▶ **Exercise description**
Task for the records below: copy exactly, and only, the line containing "Click the Up navigation link" and every line after it to the end, with pictures left out.

▶ **Stored data entries**
※
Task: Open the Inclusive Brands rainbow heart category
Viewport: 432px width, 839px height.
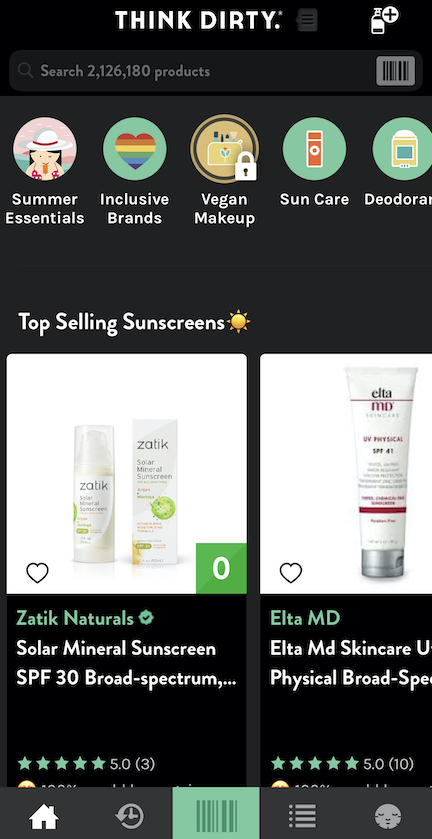Action: [134, 171]
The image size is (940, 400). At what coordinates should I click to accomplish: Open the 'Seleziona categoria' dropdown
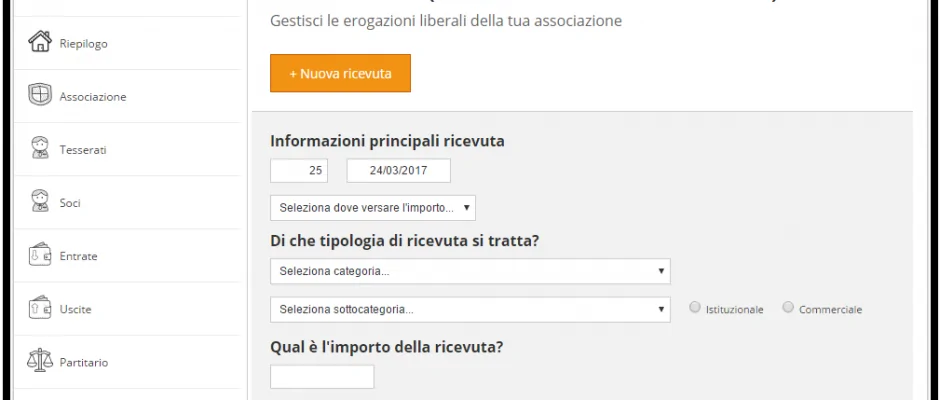coord(470,271)
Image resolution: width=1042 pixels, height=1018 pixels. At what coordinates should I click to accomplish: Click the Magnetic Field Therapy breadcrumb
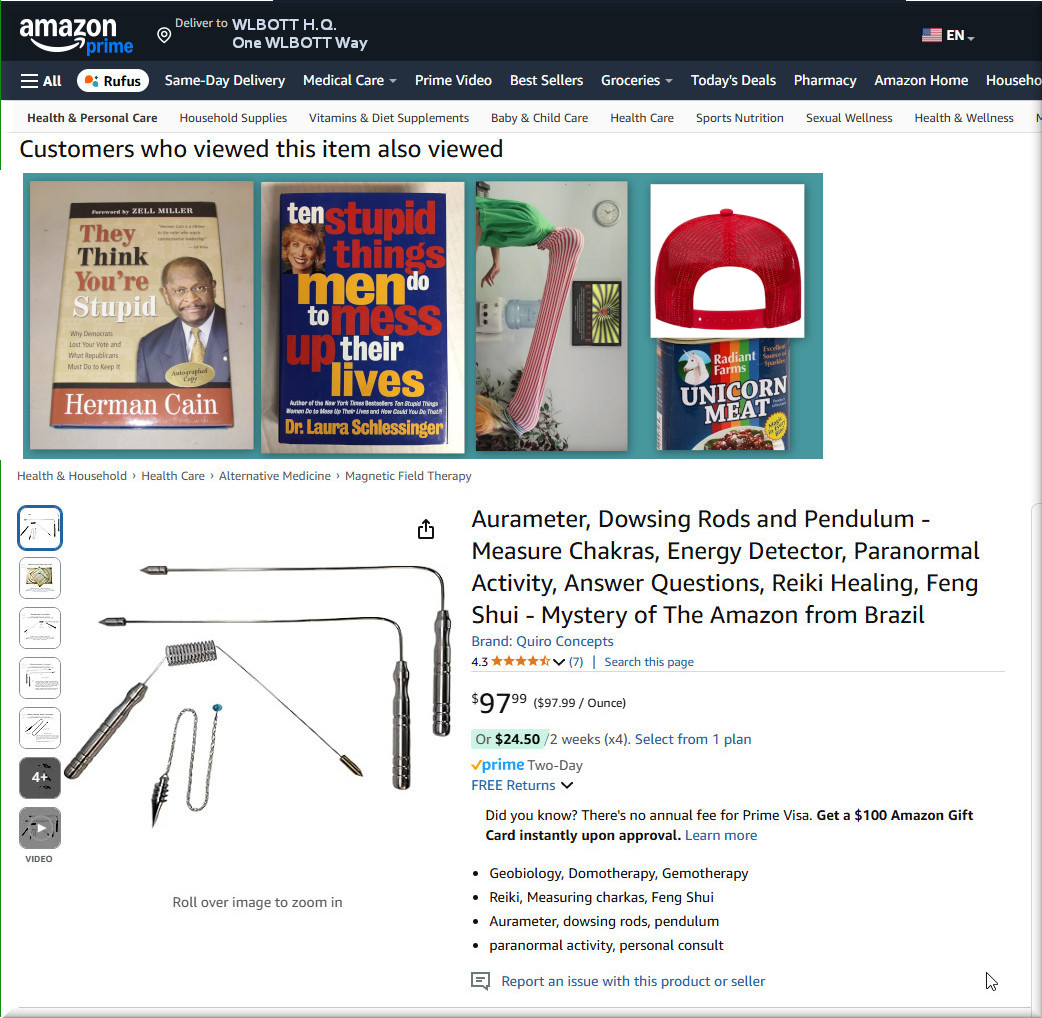click(x=408, y=476)
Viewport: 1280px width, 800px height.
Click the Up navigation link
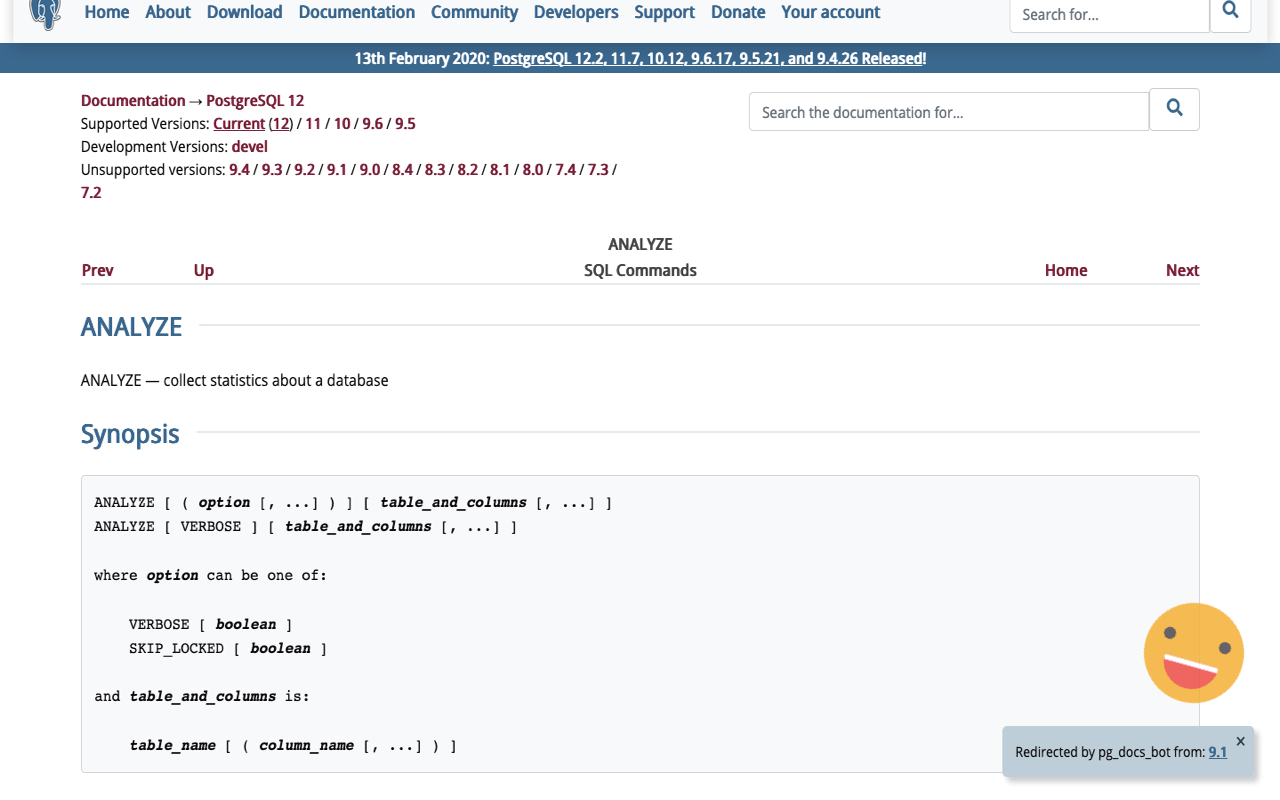[x=204, y=270]
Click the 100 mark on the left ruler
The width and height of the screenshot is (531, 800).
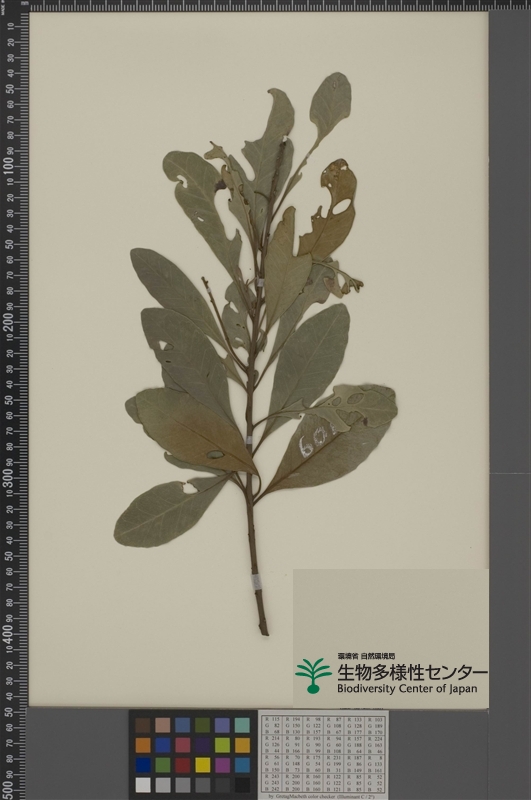click(9, 166)
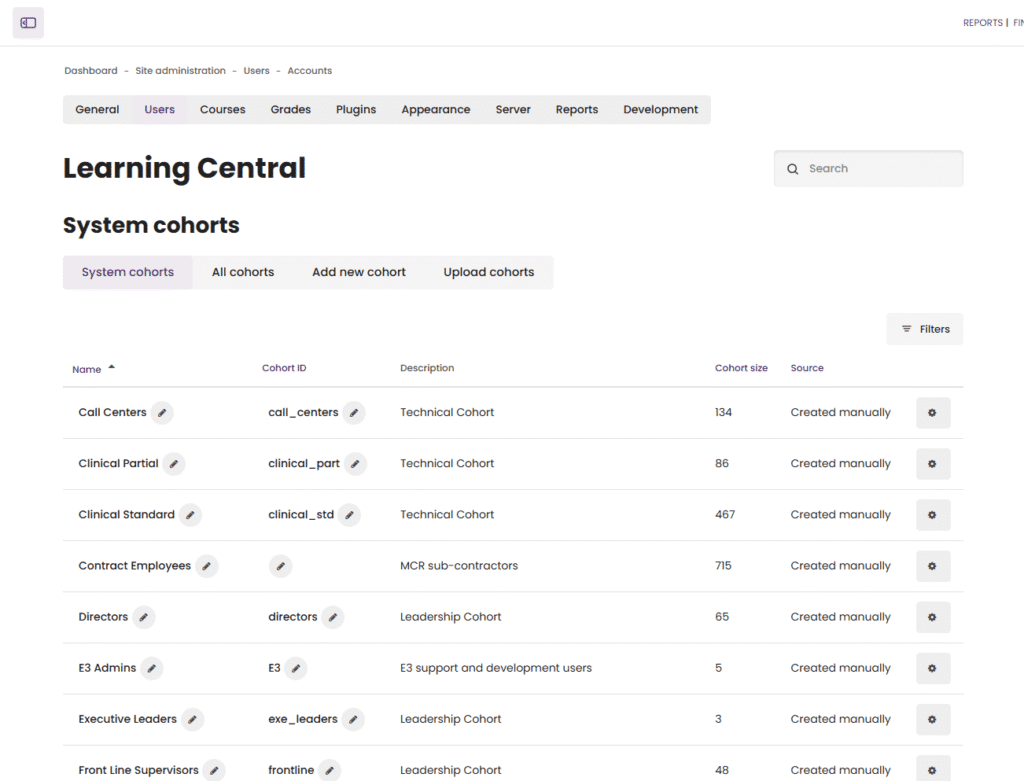
Task: Switch to the All cohorts tab
Action: point(243,272)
※
▶ **Exercise answer**
Click the Up navigation link
[x=204, y=270]
Click the 100 mark on the left ruler
The width and height of the screenshot is (531, 800).
click(9, 166)
Task: Switch to the All cohorts tab
Action: point(243,272)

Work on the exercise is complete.